In the uplink, data from a data source 378 and control signals from the controller/processor 390 are provided to a transmit processor 380. The data source 378 may represent applications running in the UE 350 and various user interfaces (e.g., keyboard, pointing device, track wheel, and the like). Similar to the functionality described in connection with the downlink transmission by the node B 310, the transmit processor 380 provides various signal processing functions including CRC codes, coding and interleaving to facilitate FEC, mapping to signal constellations, spreading with OVSFs, and scrambling to produce a series of symbols. Channel estimates, derived by the channel processor 394 from a reference signal transmitted by the node B 310 or from feedback contained in the midamble transmitted by the node B 310, may be used to select the appropriate coding, modulation, spreading, and/or scrambling schemes. The symbols produced by the transmit processor 380 will be provided to a transmit frame processor 382 to create a frame structure. The transmit frame processor 382 creates this frame structure by multiplexing the symbols with a midamble 214 (FIG. 2) from the controller/processor 390, resulting in a series of frames. The frames are then provided to a transmitter 356, which provides various signal conditioning functions including amplification, filtering, and modulating the frames onto a carrier for uplink transmission over the wireless medium through the antenna 352.

The uplink transmission is processed at the node B 310 in a manner similar to that described in connection with the receiver function at the UE 350. A receiver 335 receives the uplink transmission through the smart antennas 334 and processes the transmission to recover the information modulated onto the carrier. The information recovered by the receiver 335 is provided to a receive frame processor 336, which parses each frame, and provides the midamble 214 (FIG. 2) to the channel processor 344 and the data, control, and reference signals to a receive processor 338. The receive processor 338 performs the inverse of the processing performed by the transmit processor 380 in the UE 350. The data and control signals carried by the successfully decoded frames may then be provided to a data sink 339 and the controller/processor 340, respectively. If some of the frames were unsuccessfully decoded by the receive processor 338, the controller/processor 340 may also use an acknowledgement (ACK) and/or negative acknowledgement (NACK) protocol to support retransmission requests for those frames.

========

# GOAL 1
Copy out, unchanged, the lines of the entries that begin with the line containing "Tap the bottom bolt hole of the sprocket" and continue through the line containing "Action: 701,14".

========

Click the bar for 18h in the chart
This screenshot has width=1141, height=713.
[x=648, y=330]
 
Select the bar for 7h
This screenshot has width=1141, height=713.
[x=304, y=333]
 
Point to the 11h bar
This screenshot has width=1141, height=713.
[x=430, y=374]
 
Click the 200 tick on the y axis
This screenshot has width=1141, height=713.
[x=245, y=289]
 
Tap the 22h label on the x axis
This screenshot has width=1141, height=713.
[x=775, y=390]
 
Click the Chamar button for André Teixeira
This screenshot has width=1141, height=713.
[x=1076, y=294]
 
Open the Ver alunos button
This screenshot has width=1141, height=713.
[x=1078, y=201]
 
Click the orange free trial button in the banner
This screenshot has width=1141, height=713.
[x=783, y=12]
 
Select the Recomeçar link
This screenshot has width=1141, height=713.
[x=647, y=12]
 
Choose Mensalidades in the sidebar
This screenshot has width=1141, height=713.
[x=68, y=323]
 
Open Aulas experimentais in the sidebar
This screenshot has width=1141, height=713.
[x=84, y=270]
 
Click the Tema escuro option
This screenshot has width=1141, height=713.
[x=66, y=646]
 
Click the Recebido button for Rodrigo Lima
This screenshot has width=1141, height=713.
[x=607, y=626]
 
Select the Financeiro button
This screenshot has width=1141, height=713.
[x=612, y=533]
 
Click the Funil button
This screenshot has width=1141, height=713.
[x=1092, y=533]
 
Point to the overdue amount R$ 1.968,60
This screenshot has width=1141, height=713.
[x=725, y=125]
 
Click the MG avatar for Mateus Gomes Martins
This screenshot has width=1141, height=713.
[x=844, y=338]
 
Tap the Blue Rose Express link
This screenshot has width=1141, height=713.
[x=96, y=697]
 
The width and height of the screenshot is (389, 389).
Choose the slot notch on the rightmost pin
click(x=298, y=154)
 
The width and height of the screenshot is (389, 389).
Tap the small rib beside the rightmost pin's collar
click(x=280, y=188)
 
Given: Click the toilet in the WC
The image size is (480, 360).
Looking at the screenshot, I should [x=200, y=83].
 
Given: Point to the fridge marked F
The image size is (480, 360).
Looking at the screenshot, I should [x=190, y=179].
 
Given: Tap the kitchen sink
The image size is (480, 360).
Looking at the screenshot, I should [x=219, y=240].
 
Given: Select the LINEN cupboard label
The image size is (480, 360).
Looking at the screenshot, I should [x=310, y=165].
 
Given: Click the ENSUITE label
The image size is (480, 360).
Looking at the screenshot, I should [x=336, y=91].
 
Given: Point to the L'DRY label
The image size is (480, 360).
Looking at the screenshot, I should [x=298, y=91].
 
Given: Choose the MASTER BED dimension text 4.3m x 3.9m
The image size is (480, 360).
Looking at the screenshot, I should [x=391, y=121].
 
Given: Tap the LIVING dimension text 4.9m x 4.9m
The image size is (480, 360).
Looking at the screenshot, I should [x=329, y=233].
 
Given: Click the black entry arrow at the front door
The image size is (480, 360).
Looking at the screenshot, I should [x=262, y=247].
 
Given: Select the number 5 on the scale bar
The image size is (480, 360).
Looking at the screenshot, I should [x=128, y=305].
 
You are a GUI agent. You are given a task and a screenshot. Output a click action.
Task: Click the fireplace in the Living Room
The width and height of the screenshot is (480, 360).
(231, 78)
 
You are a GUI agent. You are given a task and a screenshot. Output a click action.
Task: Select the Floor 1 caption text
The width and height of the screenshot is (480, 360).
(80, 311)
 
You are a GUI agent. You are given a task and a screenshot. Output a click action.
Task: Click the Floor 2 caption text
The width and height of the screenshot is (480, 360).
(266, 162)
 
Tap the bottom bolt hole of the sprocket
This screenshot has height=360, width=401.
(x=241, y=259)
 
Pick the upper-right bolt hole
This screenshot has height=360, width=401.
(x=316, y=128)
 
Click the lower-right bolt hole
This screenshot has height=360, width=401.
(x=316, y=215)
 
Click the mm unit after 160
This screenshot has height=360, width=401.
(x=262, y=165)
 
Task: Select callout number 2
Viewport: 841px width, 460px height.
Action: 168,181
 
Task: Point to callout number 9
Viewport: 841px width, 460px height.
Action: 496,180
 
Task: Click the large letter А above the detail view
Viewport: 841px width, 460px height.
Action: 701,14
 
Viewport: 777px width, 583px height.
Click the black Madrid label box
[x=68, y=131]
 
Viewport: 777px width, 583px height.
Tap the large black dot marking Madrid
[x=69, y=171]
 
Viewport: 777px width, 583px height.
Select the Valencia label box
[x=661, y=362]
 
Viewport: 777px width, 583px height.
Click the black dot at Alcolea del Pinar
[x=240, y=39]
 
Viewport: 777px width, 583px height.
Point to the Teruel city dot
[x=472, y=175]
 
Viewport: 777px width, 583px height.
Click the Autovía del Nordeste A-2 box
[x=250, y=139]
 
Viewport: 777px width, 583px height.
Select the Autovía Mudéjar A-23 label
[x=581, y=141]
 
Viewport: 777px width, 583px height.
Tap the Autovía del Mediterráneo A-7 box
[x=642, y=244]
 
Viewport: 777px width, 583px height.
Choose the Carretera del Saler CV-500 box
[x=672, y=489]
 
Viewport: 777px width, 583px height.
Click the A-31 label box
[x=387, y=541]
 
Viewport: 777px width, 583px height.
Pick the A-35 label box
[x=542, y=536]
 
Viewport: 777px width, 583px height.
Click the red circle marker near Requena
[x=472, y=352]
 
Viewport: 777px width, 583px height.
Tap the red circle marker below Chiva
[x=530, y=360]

========

# GOAL 2
In the uplink passage, list each signal processing function that the transmit processor 380 is said to provide.

# CORRECT RESPONSE 1
Tap the bottom bolt hole of the sprocket
This screenshot has height=360, width=401.
(x=241, y=259)
 
Pick the upper-right bolt hole
This screenshot has height=360, width=401.
(x=316, y=128)
 
Click the lower-right bolt hole
This screenshot has height=360, width=401.
(x=316, y=215)
 
Click the mm unit after 160
This screenshot has height=360, width=401.
(x=262, y=165)
 
Task: Select callout number 2
Viewport: 841px width, 460px height.
Action: 168,181
 
Task: Point to callout number 9
Viewport: 841px width, 460px height.
Action: 496,180
 
Task: Click the large letter А above the detail view
Viewport: 841px width, 460px height.
Action: 701,14

# CORRECT RESPONSE 2
- CRC codes
- Coding and interleaving to facilitate FEC
- Mapping to signal constellations
- Spreading with OVSFs
- Scrambling